Required action:
Please retype the entries exactly as they stand, leaving out any pictures.

[Screenshot grounding data]
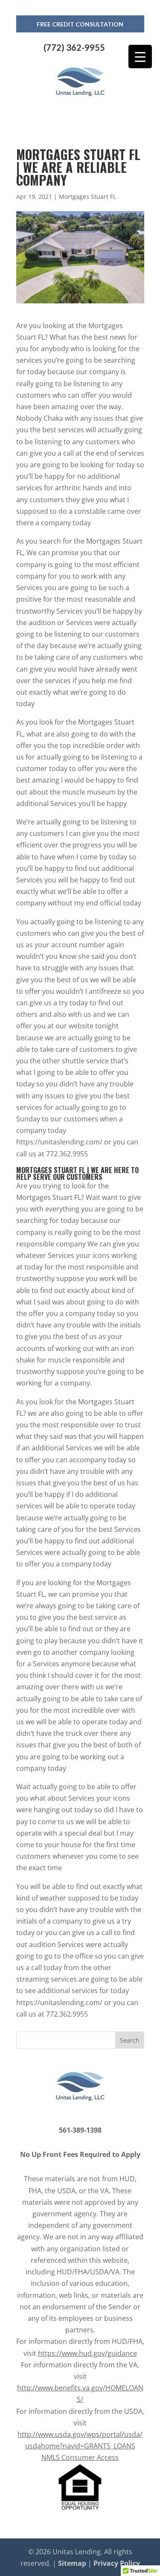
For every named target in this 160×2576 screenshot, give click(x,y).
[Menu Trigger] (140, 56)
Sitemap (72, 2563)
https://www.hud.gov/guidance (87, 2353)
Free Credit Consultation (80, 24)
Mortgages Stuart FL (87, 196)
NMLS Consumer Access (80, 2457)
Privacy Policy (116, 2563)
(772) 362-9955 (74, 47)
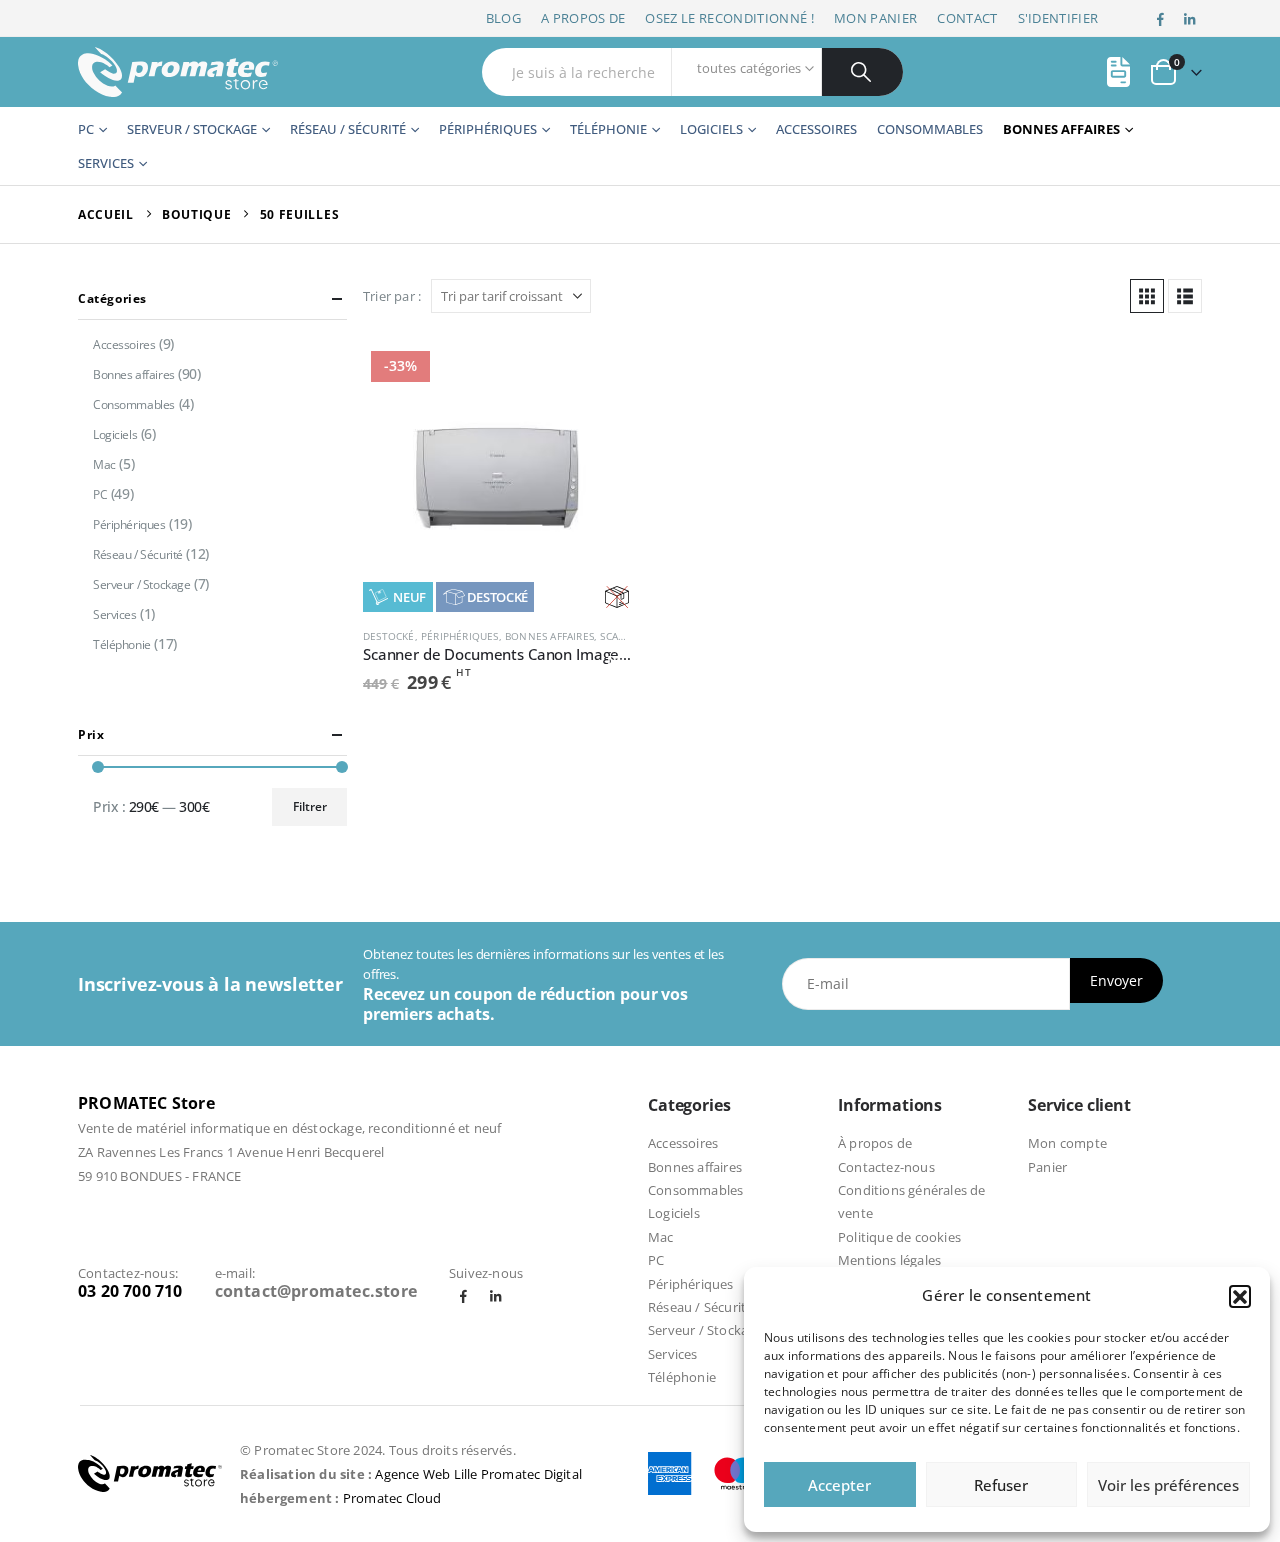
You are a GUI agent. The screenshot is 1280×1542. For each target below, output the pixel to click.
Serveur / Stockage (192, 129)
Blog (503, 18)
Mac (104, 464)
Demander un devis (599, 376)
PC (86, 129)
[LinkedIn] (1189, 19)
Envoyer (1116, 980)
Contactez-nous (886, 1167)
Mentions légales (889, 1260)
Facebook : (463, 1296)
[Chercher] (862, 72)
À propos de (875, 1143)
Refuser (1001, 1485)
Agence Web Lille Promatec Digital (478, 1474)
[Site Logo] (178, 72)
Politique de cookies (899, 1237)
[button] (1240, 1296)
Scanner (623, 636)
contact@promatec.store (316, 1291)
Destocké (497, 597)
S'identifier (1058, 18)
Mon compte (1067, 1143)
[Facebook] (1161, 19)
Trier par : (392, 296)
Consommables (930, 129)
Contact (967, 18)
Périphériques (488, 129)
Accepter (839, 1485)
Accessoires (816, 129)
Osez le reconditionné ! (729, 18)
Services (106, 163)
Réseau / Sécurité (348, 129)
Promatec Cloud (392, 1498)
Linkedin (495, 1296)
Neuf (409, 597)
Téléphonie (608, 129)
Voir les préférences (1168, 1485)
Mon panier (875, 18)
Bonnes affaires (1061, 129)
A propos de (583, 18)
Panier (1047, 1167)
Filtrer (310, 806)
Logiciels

Written response:
For every named target in this 160×2576 screenshot, give click(x,y).
[Menu Trigger] (140, 56)
Sitemap (72, 2563)
https://www.hud.gov/guidance (87, 2353)
Free Credit Consultation (80, 24)
Mortgages Stuart FL (87, 196)
NMLS Consumer Access (80, 2457)
Privacy Policy (116, 2563)
(772) 362-9955 (74, 47)
You are a GUI agent. The screenshot is 1280×1542. For each target below, output the pixel to click.
Serveur / Stockage (192, 129)
Blog (503, 18)
Mac (104, 464)
Demander un devis (599, 376)
PC (86, 129)
[LinkedIn] (1189, 19)
Envoyer (1116, 980)
Contactez-nous (886, 1167)
Mentions légales (889, 1260)
Facebook : (463, 1296)
[Chercher] (862, 72)
À propos de (875, 1143)
Refuser (1001, 1485)
Agence Web Lille Promatec Digital (478, 1474)
[Site Logo] (178, 72)
Politique de cookies (899, 1237)
[button] (1240, 1296)
Scanner (623, 636)
contact@promatec.store (316, 1291)
Destocké (497, 597)
S'identifier (1058, 18)
Mon compte (1067, 1143)
[Facebook] (1161, 19)
Trier par : (392, 296)
Consommables (930, 129)
Contact (967, 18)
Périphériques (488, 129)
Accepter (839, 1485)
Accessoires (816, 129)
Osez le reconditionné ! (729, 18)
Services (106, 163)
Réseau / Sécurité (348, 129)
Promatec Cloud (392, 1498)
Linkedin (495, 1296)
Neuf (409, 597)
Téléphonie (608, 129)
Voir les préférences (1168, 1485)
Mon panier (875, 18)
Bonnes affaires (1061, 129)
A propos de (583, 18)
Panier (1047, 1167)
Filtrer (310, 806)
Logiciels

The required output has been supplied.